Ну, вот и все, можно уходить. И не надо обманывать себя, будто он чего-то ждет; он ничего не ждет на самом деле. Цвика присел на камень, с отстраненным любопытством разглядывая травинки, тонкие, уже начавшие желтеть колоски — что ж, уже осень, скоро пойдут дожди; единственное знакомое ему в городе дерево облетит и превратится в черный, пугающий силуэт на фоне стены с двумя острыми ветками-рогами, торчащими прямо в небо. Когда Цвика был еще ребенком, он часто представлял себе, как эти рога проткнут, наконец, небосвод, и оттуда, словно перья из разорванной подушки, посыплются на землю горячие золотые звезды. Наверное, земле будет больно от них; но люди — уже в который раз — не услышат ее сдавленного стона; а будут загадывать желания, глядя на крылатые огоньки, и радоваться, и верить, что счастье возможно...
— Привет! — послышался сзади чей-то непривычно высокий голос.
Цвика вздрогнул и быстро обернулся: ну, конечно, это была она. Та самая темноволосая девушка. На этот раз на ней было нечто ( и он вновь удивился причудливому покрою женской одежды) из тонкой, но непрозрачной, ярко-желтой материи, с легким осенним оттенком; и сама она была похожа на хрупкий, пожелтевший стебелек или блик света на серой стене, радостный, но неуловимый.
Мысленно Цвика сравнил стройную фигурку девушки со своей, и она показалась ему странной и как будто в чем-то неправильной. Впрочем, вполне вероятно, что и девушка, рассматривая его, пришла к аналогичному выводу.
— Что ты здесь делаешь? — вопрос Цвики прозвучал более грубо, чем ему хотелось бы. — Это наша территория.
— Разве? — удивилась девушка, но поспешно отступила в проем между прогнившими досками. — Я не знала, извини....
— Вот и стой там! — вырвалось у Цвики почти против его воли. — Мы не должны нарушать границ, — прибавил он уже мягче.
Девушка выглядела смущенной, словно ее поймали за совершением какого-то неприличного поступка, однако не уходила, а вместо этого присела на корточки, прислонившись спиной к забору; подол ее платья желтым полукругом лег вокруг нее на землю, в пыль.

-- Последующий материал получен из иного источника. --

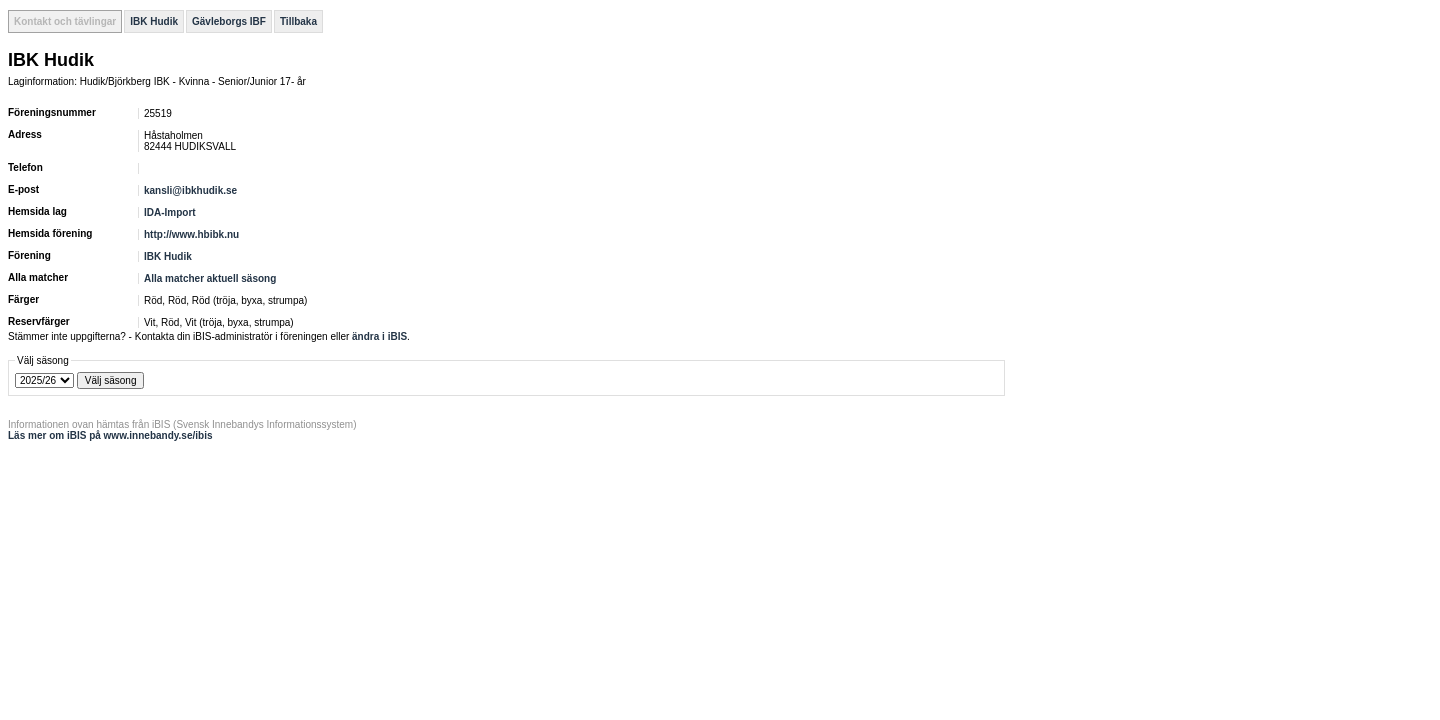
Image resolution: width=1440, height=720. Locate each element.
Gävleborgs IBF (229, 21)
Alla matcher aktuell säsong (210, 278)
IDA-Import (170, 212)
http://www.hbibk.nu (191, 234)
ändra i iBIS (379, 336)
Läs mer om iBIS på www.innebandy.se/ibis (110, 435)
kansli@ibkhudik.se (190, 190)
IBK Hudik (154, 21)
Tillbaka (298, 21)
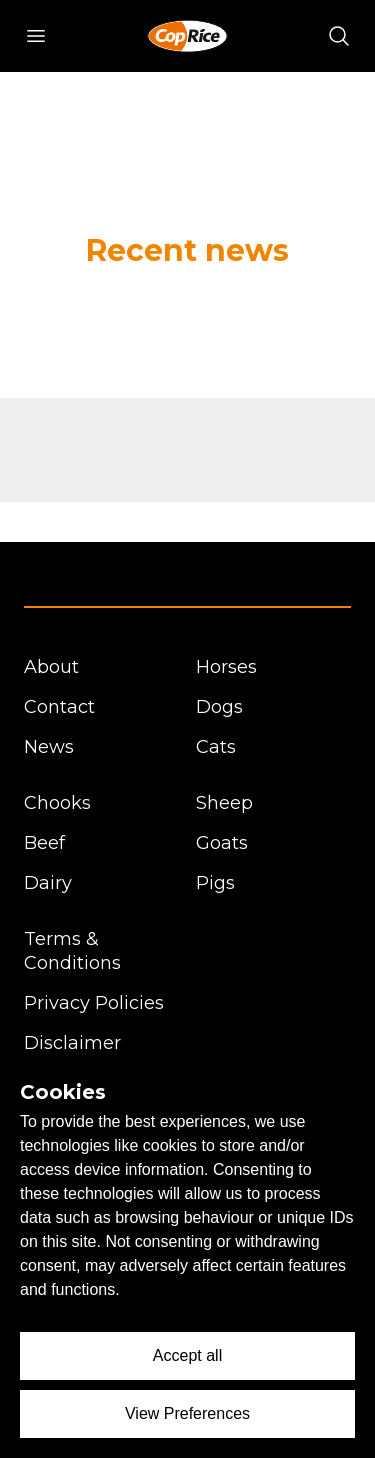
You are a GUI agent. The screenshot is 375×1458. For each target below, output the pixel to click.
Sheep (224, 803)
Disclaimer (72, 1043)
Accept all (187, 1355)
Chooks (57, 803)
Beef (44, 843)
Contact (59, 707)
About (51, 667)
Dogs (219, 707)
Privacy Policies (94, 1003)
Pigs (215, 883)
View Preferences (187, 1413)
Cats (216, 747)
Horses (226, 667)
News (49, 747)
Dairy (48, 883)
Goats (222, 843)
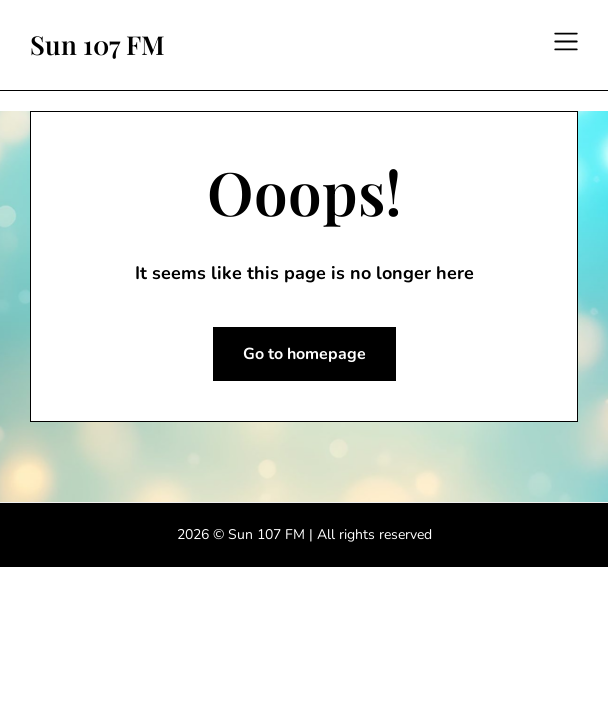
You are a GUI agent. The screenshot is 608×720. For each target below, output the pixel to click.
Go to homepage (304, 354)
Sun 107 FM (97, 45)
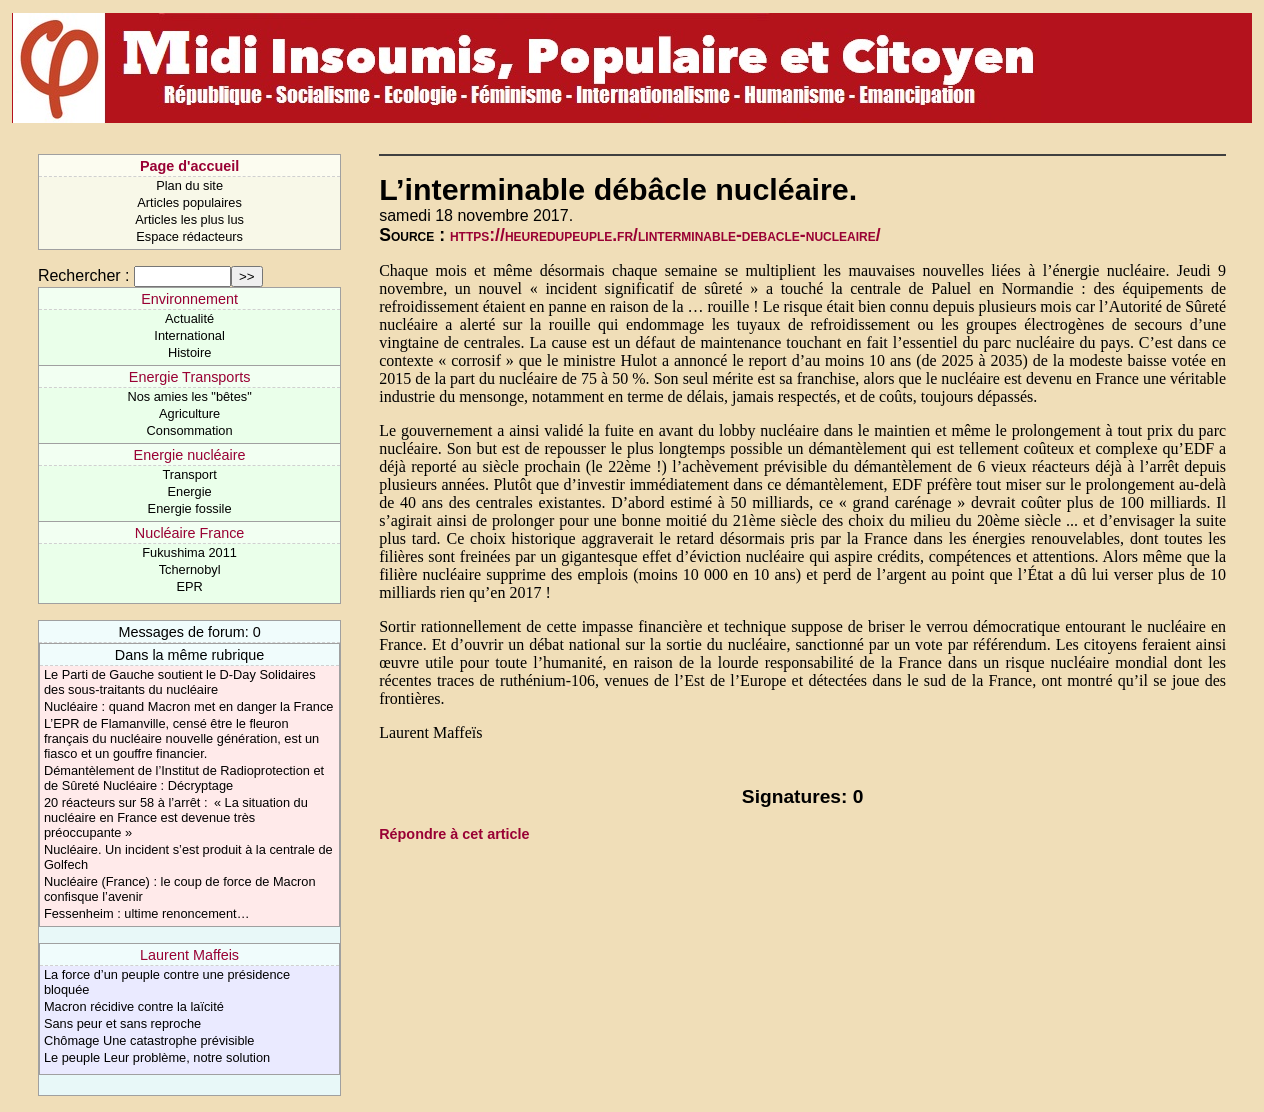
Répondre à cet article (454, 834)
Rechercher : (84, 275)
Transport (189, 474)
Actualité (189, 318)
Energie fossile (190, 508)
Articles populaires (189, 202)
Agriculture (189, 413)
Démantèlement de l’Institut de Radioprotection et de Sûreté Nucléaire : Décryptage (184, 778)
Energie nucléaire (190, 455)
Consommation (190, 430)
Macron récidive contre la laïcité (134, 1006)
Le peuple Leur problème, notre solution (157, 1057)
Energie (190, 491)
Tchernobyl (190, 569)
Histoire (189, 352)
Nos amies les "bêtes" (189, 396)
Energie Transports (190, 377)
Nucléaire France (190, 533)
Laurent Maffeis (189, 955)
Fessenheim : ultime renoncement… (147, 913)
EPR (189, 586)
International (189, 335)
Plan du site (189, 185)
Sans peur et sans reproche (122, 1023)
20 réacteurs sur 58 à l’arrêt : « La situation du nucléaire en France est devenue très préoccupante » (176, 817)
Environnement (189, 299)
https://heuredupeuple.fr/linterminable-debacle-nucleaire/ (665, 235)
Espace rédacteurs (189, 236)
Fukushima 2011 (189, 552)
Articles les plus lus (189, 219)
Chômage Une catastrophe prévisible (149, 1040)
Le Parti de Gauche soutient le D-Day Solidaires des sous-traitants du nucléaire (180, 682)
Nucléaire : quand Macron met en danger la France (189, 706)
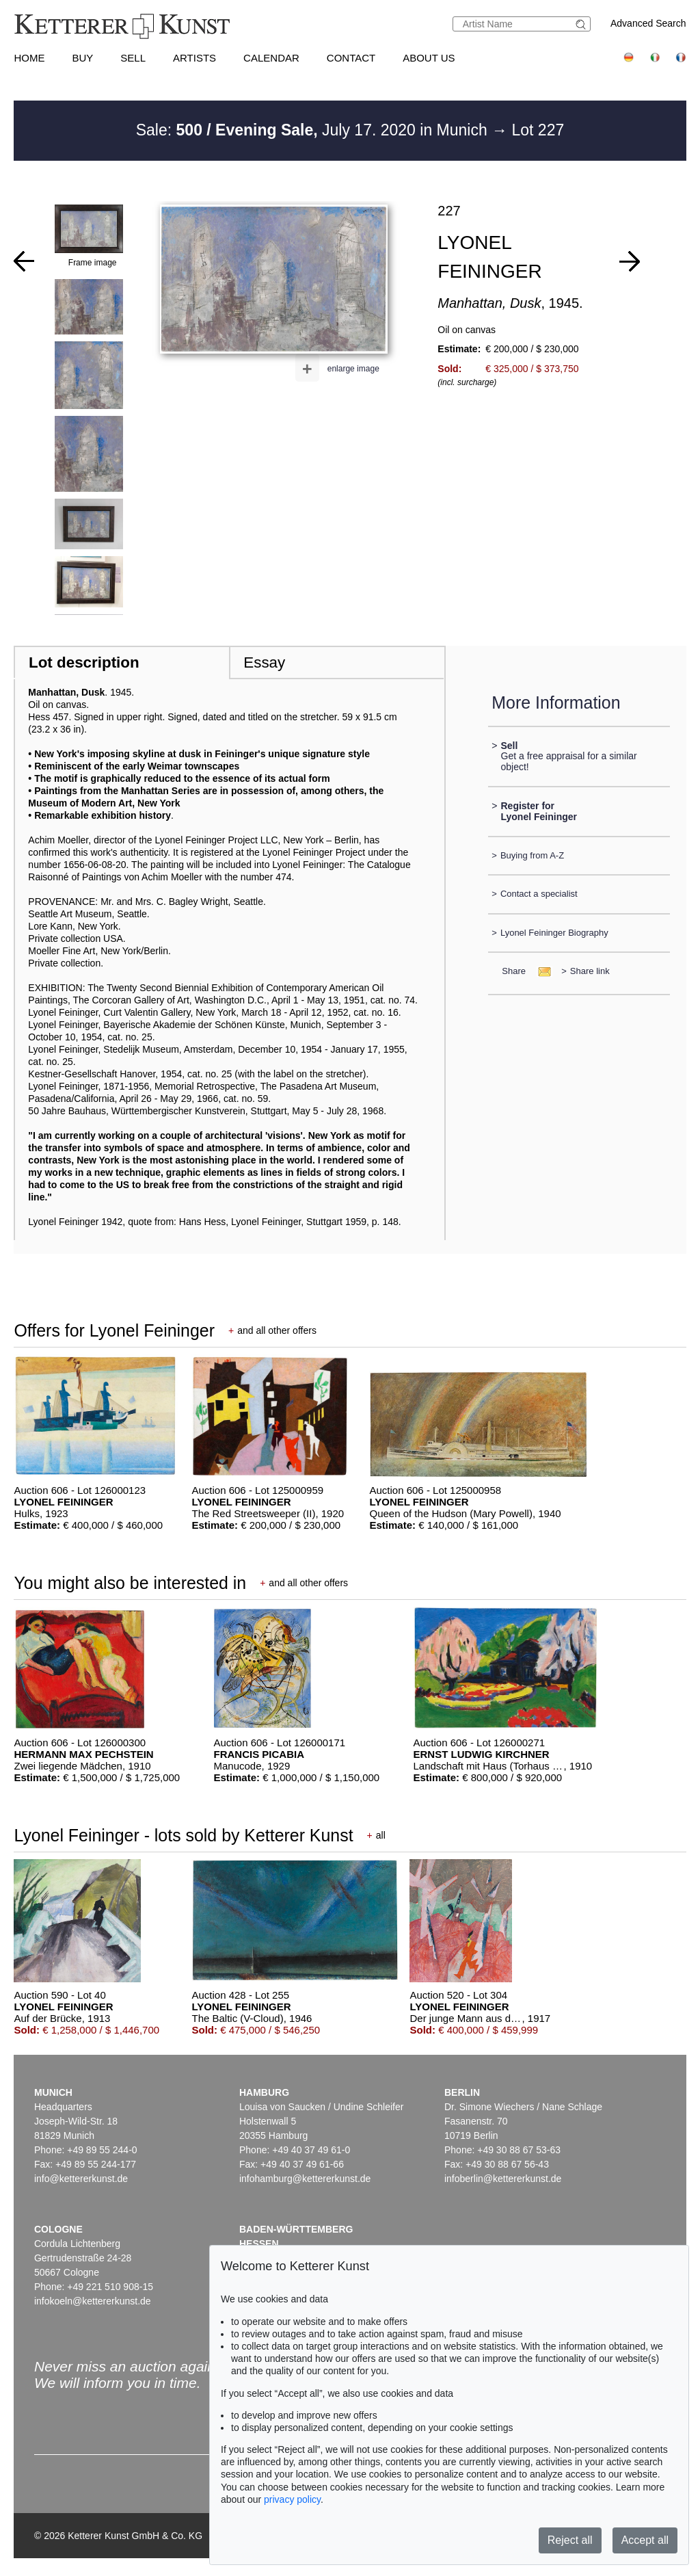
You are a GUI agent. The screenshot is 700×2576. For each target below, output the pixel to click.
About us (429, 58)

Эта болезненно-яркая ткань притягивала к себе взгляд Цвики, он щурился, словно глядя на солнце, и снова с тоской думал, что самое лучшее для него сейчас — это встать и уйти. Но он знал, что не уйдет.
— Меня зовут Мириам, — сказала девушка.
— Мириам, — повторил он, словно пробуя это имя на вкус. — Мириам... Можешь называть меня Цвикой.
Она смотрела на него золотисто-карими, по-детски широко распахнутыми глазами, но испуг, вызванный неожиданной встречей, уже прошел.
— Знаешь, Цвика, я никогда еще не видела мужчин так близко...
Цвика насмешливо кивнул.
— Не могу похвастаться обратным. И не скажу, что мне этого не хватало.
— Вы ненавидите нас? Да, наверное, это так... Мне всегда говорили, что вы — грубые, эгоистичные... люди, агрессивные и коварные, что вы... — она замерла на полуслове, видимо спохватившись и испугавшись.
Но Цвика только улыбался и, как ни странно, не проявлял ни малейших признаков агрессии.
— Продолжай, что же ты?
— Если верить древним преданиям, раньше мужчины и женщины жили вместе... и не отгораживались друг от друга стенами...; но мне всегда было трудно даже представить себе, что такое тонкое и одухотворенное создание, как женщина, могло находиться рядом с таким... с таким...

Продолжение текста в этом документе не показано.